■ **Items listed in a dataset**
--

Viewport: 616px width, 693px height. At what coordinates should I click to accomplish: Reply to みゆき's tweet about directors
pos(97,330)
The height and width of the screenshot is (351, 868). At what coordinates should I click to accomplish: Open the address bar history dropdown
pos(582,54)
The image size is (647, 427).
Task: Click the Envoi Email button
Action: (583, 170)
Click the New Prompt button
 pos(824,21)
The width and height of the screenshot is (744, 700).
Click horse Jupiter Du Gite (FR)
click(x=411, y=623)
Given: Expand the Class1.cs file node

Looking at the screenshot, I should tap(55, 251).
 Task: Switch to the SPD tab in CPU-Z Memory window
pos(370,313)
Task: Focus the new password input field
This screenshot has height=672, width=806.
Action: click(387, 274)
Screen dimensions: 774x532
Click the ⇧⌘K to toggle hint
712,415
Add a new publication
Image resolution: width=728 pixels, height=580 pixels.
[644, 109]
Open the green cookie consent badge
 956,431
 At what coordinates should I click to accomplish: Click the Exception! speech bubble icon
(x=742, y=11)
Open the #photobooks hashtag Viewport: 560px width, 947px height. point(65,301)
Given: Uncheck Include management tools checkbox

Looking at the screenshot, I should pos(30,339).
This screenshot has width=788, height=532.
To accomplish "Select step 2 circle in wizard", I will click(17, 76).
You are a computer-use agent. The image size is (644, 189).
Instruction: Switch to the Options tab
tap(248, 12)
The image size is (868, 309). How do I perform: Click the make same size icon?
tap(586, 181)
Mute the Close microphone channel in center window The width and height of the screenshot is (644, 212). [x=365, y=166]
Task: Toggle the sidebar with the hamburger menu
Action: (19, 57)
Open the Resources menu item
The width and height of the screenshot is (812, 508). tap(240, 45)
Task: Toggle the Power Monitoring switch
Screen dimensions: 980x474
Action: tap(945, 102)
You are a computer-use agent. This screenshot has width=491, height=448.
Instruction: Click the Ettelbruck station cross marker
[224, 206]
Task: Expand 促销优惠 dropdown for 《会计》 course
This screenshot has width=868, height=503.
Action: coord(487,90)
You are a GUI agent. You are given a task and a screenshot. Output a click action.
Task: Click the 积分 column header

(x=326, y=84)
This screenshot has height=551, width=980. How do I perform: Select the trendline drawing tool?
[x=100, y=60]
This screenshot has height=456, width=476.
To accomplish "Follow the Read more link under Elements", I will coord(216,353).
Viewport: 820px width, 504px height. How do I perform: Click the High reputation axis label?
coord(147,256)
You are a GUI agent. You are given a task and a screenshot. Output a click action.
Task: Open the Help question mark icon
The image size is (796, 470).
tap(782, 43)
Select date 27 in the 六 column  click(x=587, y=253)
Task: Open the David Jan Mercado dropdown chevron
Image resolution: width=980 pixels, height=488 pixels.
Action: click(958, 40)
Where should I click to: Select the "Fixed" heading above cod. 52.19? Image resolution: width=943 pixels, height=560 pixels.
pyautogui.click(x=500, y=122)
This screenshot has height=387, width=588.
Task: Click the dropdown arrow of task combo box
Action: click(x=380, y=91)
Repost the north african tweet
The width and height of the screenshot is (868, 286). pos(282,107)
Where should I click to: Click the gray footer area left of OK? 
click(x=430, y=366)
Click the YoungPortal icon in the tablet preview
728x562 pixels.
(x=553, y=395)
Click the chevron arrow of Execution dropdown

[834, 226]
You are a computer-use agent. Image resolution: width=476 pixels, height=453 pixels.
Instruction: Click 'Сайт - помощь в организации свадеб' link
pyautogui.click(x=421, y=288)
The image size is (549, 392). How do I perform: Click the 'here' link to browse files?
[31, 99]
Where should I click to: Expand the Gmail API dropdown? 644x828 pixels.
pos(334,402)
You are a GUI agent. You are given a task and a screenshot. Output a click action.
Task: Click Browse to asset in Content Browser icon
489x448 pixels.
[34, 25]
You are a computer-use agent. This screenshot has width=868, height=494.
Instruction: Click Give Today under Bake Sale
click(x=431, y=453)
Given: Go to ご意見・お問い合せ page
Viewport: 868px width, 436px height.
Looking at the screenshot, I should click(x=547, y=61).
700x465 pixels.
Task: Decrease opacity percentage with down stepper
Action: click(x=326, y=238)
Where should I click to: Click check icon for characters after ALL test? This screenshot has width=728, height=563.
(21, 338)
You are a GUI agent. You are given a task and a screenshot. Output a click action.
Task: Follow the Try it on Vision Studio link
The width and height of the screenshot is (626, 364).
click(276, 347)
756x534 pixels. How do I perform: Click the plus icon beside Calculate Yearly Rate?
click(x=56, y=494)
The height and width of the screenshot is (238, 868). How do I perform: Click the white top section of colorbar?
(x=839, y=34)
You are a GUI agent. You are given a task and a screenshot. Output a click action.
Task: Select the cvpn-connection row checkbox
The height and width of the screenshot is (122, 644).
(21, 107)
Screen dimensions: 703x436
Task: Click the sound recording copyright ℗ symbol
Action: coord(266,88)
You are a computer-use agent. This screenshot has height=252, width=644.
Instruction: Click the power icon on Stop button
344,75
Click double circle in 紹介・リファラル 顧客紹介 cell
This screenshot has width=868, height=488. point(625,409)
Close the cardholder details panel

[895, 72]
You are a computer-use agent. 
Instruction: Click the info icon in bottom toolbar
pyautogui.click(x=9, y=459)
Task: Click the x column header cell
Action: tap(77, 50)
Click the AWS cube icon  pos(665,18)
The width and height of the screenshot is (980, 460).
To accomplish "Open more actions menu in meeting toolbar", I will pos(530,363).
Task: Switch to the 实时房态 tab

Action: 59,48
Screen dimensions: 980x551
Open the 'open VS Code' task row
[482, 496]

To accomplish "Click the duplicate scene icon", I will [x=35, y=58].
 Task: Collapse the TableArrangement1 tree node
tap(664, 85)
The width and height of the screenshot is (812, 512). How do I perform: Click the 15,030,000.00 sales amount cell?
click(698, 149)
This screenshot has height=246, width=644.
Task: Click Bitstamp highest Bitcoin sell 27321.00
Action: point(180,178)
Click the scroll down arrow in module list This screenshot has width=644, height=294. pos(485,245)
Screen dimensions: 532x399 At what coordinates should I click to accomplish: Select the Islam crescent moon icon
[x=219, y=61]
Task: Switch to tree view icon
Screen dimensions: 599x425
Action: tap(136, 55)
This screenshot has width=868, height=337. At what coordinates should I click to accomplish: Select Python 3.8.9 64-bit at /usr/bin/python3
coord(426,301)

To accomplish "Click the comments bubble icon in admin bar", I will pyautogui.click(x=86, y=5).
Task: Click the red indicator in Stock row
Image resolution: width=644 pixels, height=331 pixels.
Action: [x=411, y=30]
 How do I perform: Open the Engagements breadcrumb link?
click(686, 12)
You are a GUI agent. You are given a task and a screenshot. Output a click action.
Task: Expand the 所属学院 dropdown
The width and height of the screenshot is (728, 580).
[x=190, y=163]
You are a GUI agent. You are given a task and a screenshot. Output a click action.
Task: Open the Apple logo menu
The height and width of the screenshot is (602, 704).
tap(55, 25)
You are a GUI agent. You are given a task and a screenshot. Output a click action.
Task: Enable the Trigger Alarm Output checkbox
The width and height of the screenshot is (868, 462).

--

■ **What you have to do**
Working through the records, find each line containing the word "more" and copy it.

■ **Exercise solution**
To accomplish "Follow the Read more link under Elements", I will coord(216,353).
To accomplish "Open more actions menu in meeting toolbar", I will pos(530,363).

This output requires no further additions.